The Bishop Who Knew Which Throne Mattered
In 155 AD, the Roman proconsul in Smyrna gave the aged Bishop Polycarp one simple command: say "Caesar is Lord," sprinkle a pinch of incense before the emperor's image, and walk free. The crowd in the stadium roared for his blood. Soldiers gripped his arms. Every earthly power pressed against him.
Polycarp, eighty-six years old and a direct disciple of the Apostle John, looked at the proconsul and spoke words that have echoed through twenty centuries: "Eighty-six years I have served Him, and He has done me no wrong. How can I blaspheme my King who saved me?"
He understood something the proconsul never could. There was a throne above Caesar's throne. The Most High had spoken an oath that could not be revoked, installing a King who was also a priest — not after the temporary order of Aaron, but after the eternal order of Melchizedek. No empire, no stadium, no fire could unseat the One who sat at the right hand of God.

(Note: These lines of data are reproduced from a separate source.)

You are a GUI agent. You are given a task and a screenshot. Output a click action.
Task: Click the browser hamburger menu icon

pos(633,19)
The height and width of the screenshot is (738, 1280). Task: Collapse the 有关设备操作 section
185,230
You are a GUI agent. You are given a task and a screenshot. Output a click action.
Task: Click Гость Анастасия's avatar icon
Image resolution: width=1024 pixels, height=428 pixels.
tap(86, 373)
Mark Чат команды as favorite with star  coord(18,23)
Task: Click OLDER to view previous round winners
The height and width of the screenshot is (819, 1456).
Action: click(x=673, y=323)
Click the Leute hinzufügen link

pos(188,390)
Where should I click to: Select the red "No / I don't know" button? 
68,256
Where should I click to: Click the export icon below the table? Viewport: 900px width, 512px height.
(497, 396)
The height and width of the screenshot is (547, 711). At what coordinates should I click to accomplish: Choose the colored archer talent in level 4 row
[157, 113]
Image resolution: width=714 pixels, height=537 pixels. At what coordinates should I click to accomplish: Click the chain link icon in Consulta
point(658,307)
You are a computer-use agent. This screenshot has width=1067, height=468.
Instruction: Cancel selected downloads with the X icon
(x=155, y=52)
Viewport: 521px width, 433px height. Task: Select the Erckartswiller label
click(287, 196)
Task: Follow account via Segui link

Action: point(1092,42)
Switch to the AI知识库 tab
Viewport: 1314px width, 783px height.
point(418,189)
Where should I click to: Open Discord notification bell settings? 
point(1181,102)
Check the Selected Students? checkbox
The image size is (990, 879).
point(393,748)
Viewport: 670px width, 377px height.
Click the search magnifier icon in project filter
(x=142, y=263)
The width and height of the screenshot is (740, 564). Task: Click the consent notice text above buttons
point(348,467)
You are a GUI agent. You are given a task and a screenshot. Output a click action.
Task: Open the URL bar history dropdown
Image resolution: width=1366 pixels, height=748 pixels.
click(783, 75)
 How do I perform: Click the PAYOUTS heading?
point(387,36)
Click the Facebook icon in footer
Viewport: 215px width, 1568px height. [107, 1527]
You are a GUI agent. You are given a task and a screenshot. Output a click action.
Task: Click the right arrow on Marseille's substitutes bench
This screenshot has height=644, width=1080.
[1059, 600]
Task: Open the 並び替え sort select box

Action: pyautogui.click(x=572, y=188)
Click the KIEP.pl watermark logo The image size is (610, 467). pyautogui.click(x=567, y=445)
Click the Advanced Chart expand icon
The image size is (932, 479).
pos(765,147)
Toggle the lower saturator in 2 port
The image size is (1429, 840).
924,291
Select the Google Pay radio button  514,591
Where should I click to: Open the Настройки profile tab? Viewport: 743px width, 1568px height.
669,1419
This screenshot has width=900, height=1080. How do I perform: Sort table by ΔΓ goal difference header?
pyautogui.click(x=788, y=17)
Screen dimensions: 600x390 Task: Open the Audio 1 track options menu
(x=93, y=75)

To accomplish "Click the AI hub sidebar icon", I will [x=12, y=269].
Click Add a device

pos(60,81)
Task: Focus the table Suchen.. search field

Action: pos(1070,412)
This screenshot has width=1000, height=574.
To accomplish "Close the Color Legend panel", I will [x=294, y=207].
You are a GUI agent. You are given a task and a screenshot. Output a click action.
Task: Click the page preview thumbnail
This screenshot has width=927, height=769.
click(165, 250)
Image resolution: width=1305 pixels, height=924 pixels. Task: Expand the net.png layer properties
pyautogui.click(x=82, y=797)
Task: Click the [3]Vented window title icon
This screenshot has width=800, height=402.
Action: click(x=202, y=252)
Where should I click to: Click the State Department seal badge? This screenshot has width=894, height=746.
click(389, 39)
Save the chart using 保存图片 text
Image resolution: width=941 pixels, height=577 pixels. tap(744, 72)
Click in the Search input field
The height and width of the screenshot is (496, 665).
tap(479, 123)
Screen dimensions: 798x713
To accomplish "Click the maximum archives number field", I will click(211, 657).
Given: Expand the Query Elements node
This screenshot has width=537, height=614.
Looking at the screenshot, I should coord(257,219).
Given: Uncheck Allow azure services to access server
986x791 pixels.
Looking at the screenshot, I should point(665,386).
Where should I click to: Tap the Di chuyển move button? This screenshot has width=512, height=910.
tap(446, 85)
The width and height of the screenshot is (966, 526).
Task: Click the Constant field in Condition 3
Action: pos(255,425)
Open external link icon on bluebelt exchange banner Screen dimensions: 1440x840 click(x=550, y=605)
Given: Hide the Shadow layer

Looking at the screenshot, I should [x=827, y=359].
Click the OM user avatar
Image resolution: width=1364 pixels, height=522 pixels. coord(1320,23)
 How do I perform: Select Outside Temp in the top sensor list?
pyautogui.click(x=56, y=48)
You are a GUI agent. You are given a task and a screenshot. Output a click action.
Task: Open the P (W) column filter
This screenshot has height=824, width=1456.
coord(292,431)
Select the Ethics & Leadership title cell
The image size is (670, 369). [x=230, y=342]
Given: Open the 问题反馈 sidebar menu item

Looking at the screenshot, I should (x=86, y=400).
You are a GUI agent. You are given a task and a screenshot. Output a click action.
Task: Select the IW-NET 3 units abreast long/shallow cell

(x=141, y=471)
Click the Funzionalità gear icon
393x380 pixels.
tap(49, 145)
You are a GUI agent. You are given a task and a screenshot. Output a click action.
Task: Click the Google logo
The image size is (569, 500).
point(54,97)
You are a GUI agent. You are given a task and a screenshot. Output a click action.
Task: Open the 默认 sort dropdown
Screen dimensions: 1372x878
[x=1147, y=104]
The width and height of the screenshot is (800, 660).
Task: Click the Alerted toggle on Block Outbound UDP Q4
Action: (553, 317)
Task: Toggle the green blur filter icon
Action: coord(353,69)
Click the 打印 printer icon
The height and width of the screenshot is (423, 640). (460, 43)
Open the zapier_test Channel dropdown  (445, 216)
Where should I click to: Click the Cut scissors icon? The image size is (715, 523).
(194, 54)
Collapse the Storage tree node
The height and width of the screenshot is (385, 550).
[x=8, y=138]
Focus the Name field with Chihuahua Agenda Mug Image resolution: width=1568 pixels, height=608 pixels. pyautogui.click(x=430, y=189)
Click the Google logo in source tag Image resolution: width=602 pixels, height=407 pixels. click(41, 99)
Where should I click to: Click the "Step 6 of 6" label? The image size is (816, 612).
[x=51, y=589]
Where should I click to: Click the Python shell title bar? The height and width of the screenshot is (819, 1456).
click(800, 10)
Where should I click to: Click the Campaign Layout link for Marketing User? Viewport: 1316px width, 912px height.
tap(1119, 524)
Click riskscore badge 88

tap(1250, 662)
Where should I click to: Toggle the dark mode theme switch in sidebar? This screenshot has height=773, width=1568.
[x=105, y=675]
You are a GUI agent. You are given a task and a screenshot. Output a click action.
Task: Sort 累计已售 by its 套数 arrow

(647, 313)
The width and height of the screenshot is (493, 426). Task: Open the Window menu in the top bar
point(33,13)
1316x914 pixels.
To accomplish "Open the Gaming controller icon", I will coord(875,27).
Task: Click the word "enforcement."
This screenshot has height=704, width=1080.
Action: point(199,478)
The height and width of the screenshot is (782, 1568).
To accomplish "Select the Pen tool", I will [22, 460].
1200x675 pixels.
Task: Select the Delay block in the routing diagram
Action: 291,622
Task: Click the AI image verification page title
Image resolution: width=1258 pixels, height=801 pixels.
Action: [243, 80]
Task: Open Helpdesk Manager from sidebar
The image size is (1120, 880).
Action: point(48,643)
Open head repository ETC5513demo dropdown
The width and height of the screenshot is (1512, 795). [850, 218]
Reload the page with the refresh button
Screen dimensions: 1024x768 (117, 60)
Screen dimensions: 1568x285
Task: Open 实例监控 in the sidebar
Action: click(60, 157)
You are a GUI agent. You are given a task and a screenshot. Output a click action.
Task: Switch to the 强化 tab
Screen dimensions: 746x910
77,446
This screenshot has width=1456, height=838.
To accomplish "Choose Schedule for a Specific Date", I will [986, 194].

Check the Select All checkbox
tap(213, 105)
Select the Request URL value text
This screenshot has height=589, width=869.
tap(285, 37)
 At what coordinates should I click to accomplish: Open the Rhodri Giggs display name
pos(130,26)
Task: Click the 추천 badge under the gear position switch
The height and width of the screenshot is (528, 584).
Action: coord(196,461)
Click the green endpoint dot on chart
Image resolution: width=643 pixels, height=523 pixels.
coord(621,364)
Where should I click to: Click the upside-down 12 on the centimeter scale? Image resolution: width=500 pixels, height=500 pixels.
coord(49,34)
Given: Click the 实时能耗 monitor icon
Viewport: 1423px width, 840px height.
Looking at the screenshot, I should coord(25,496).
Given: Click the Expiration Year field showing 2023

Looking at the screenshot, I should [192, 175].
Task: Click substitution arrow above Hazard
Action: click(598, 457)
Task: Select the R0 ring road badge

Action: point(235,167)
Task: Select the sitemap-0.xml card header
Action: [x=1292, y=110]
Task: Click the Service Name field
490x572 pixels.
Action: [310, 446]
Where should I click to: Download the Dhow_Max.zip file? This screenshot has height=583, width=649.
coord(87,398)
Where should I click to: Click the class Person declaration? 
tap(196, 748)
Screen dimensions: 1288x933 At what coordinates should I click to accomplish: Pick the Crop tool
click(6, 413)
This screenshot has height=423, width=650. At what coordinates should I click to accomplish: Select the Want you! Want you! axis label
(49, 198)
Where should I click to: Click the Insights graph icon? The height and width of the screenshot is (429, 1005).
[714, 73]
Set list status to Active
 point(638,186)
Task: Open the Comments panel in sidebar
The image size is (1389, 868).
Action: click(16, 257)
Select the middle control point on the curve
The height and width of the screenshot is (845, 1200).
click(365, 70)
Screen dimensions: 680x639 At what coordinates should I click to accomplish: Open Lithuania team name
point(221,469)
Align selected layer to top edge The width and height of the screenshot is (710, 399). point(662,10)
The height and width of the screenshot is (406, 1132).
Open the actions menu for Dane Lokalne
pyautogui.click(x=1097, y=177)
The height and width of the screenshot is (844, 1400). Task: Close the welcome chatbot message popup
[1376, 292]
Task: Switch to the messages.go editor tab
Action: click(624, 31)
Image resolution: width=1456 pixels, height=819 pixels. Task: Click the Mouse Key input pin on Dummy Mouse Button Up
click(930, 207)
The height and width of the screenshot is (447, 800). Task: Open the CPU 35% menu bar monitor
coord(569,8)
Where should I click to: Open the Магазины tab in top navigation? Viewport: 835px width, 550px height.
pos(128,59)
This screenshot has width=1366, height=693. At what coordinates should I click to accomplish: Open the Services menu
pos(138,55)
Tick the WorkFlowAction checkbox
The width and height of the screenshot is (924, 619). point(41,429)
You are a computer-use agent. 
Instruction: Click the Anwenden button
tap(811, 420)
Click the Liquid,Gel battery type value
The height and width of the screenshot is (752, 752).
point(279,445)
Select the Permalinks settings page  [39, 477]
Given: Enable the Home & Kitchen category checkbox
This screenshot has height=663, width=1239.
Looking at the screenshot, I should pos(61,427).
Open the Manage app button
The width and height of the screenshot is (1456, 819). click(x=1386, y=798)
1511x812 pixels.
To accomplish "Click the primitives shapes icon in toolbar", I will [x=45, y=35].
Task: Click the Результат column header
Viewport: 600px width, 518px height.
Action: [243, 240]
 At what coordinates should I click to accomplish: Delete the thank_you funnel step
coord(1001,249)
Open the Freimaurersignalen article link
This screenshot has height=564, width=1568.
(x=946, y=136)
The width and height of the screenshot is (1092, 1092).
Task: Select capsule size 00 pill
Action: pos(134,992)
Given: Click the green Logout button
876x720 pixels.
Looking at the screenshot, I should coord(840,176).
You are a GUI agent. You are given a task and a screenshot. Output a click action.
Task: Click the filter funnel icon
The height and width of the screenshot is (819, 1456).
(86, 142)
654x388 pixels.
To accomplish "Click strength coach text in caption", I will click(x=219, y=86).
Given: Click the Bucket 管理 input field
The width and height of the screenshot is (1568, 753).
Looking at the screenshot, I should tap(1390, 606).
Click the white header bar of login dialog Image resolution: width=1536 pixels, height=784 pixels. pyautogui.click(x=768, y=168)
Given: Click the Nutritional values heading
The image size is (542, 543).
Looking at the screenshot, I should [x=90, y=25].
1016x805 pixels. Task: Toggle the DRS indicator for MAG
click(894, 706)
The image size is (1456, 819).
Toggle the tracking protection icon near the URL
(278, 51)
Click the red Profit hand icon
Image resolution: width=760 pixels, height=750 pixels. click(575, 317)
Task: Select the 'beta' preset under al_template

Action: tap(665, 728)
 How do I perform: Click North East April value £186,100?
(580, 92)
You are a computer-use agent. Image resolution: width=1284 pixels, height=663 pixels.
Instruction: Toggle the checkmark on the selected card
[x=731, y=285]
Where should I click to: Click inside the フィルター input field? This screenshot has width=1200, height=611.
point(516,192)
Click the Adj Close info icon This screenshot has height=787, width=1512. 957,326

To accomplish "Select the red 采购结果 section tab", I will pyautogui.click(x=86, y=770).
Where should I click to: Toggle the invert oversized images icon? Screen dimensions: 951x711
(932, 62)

Psalm 110 declares that the Messiah rules in the midst of His enemies. Polycarp saw that reality with absolute clarity. Caesar sat on a throne that would crumble within two centuries. But the priest-king whom the Lord Almighty swore into office with an irrevocable oath? He sits still. He reigns still. And every knee — proconsul, emperor, and bishop alike — will one day confirm it.